The conviction was based on the improper cleaning of the handgun in proximity to a child and other residents of an apartment complex, which resulted in discharging the firearm and injuring his neighbor. The Defendant discharged the handgun, which was pointed at a common wall between Defendant’s bedroom and a neighbor’s apartment. The bullet struck Defendant’s neighbor in the abdomen. Defendant knew the handgun was defective in that it did not properly eject empty cases after firing. There was testimony that proper firearms handling would have involved engaging the safety, pointing the firearm in a safe direction, removing the magazine, racking the slide at least once, locking the slide back, and visually or physically inspecting the chamber to make sure the firearm was unloaded.

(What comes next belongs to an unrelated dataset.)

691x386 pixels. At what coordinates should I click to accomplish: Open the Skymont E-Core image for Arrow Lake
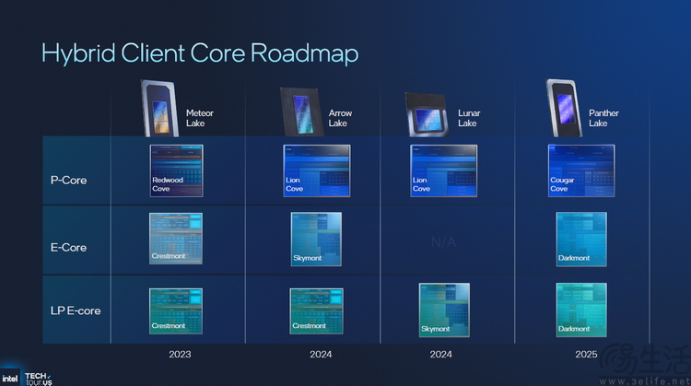(x=316, y=240)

Apparently, Defendant did not engage the thumb safety mechanism of his handgun or make sure that it was unloaded prior to pointing the weapon and moving the slide back in an attempt to dislodge a bushing at the tip of the barrel. The Court of Appeals found that this was sufficient evidence from which the jury could conclude that the Defendant engaged in conduct that constituted the crime of criminal recklessness. Judge Pyle did not agree and dissented because, although the Defendant may have disregarded proper procedures for unloading, clearing, and disassembling the firearm, he did not have the intent necessary to commit a crime. Judge Pyle says he may have been negligent and liable civilly but not criminally liable.